§ EXCERPT PROVIDED:
Shaking Up Audience Perspectives for Parkinson's Disease Research
Young people and Parkinson's disease are not two things most people would associate with each other. So when Parkinson's disease research organisation Shake It Up Australia Foundation agreed to have Global produce their annual Pause 4 Parkinson's fund raising TVC, we decided the most impact would come from a spot which highlights young onset Parkinson's disease.
Diving deep into the clients' message needs, we learned that while most people think of Parkinson's disease as an older persons disease there are about 20,000 people currently diagnosed with young onset Parkinson’s disease in Australia. The organisation was also battling the stereotype that it was mainly men who are diagnosed with the disease and that most people not directly affected by the disease don't consider donating to research.
Considering this, it became obvious to us what the story angle needed to be. We pitched the idea to the client that the spot needed to prominently feature a young woman who was suffering from Parkinson's. The ad had to have an emotional element to it, so the screen talent needed to be a real person diagnosed with the disease - not an actor. We'd use cinematic techniques, slow motion and voiceover to tell this story. And above all, it had to be really personal.
The client loved the idea and took to their list of contacts to find Nikki Blackwood. Nikki, a young mother living with her husband and infant son in Sydney, was diagnosed with Parkinson's at the age of 35. We didn't want to script her story. The integrity of her story was paramount to our TV commercial. Our creative idea was to interview her and let her tell her own story. A true story. A story of heartbreak and pain. A story that would evoke an emotional response from the audience and lead to donations for Parkinson's disease research.
Take a look at the ad below:
Filmed at a warehouse in Sydney, the atmosphere we created in this television commercial contributes to the story on a subliminal level. The deteriorating warehouse symbolises the toll the disease is taking on the nervous system, while the emptiness of the space around the talent delivers subtext on the isolation many of the patients we interviewed said they felt.
The ad was a huge success. Coupling a national broadcast with a digital outdoor campaign the ad delivered a sizeable increase in donations compared with previous years. As as package we also delivered 2-minute video interviews with each of the talent involved for use as social content and a radio edit of the ad.

§ PROVIDED INFORMATION:
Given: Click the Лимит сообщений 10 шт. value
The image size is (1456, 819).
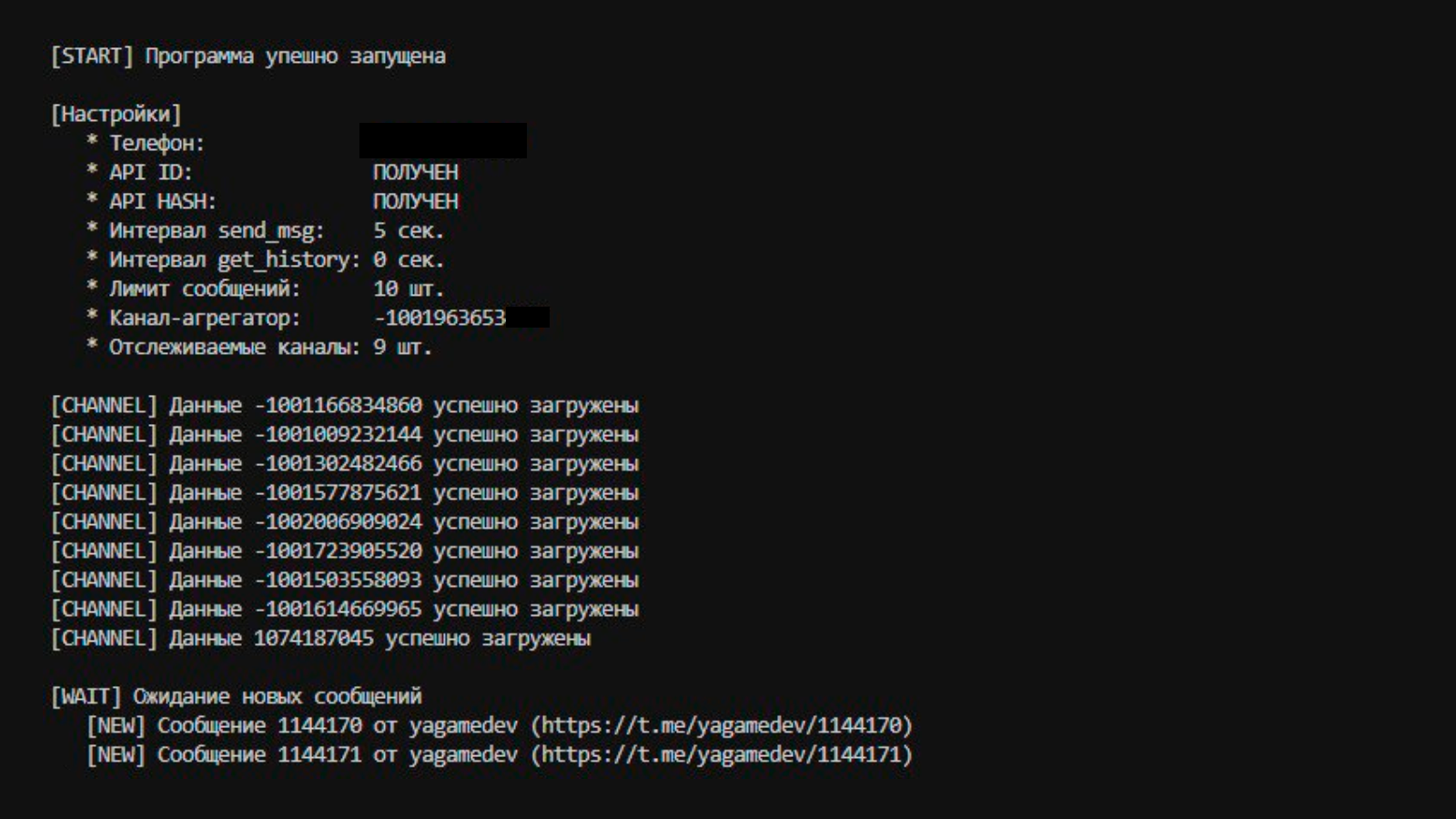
...
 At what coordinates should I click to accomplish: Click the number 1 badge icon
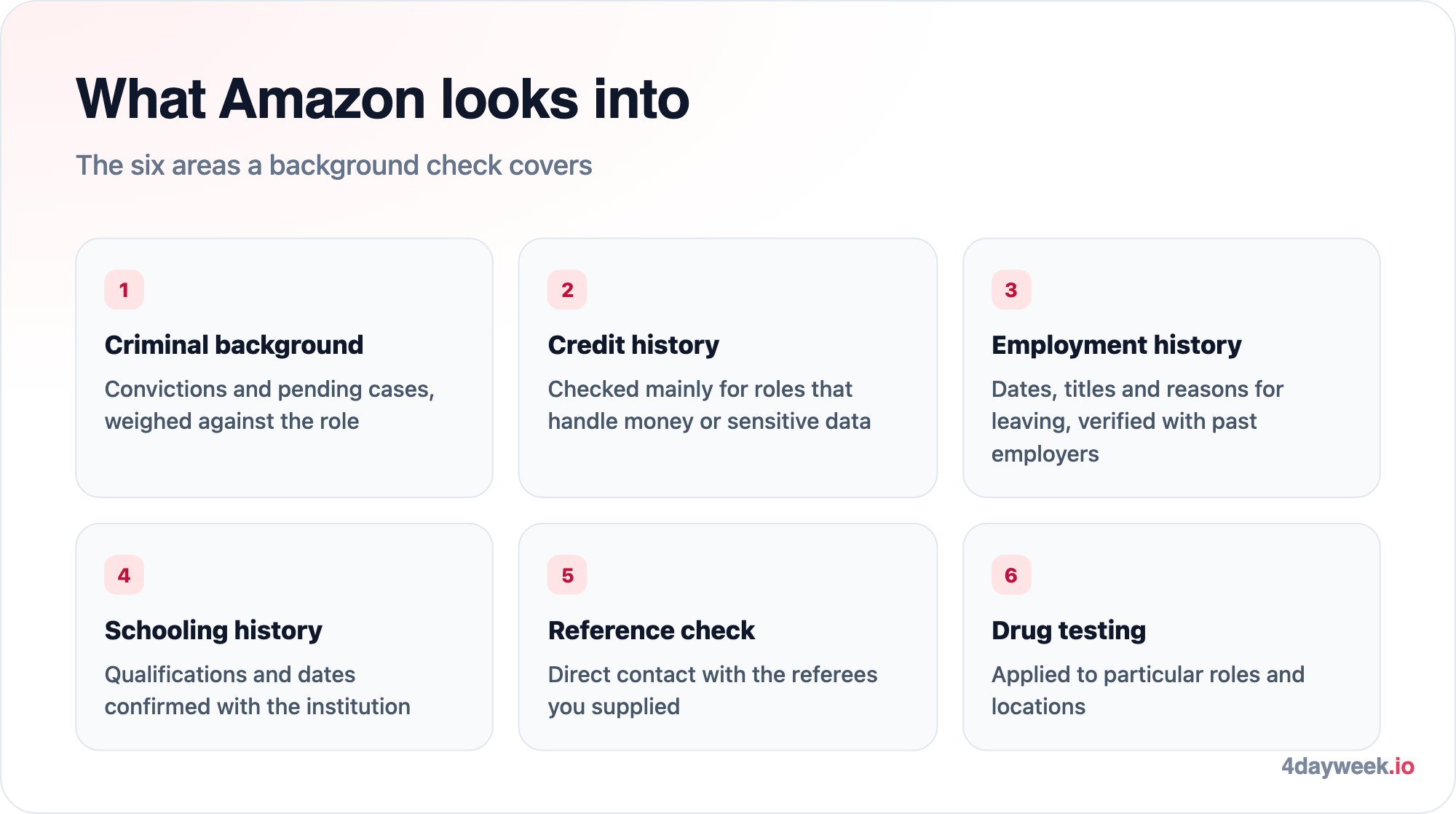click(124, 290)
---
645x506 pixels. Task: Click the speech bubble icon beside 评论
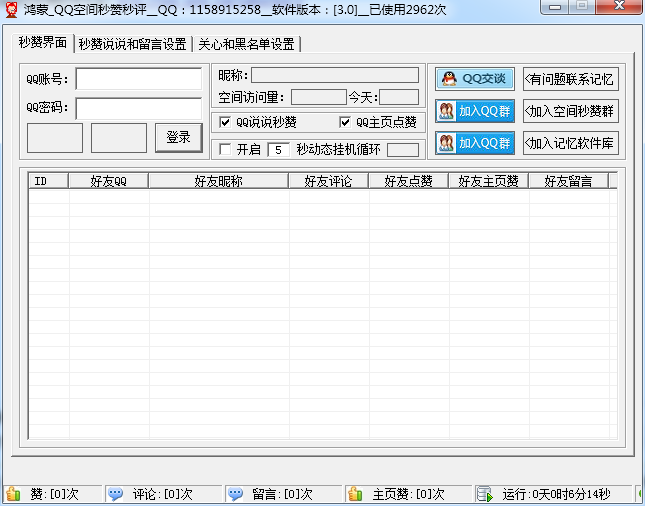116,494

§ WHAT TO PRODUCE: Please check the Parkinson's ad write-up and say where the commercial was filmed. The rows come from a separate source.

§ ANSWER AREA: At a warehouse in Sydney.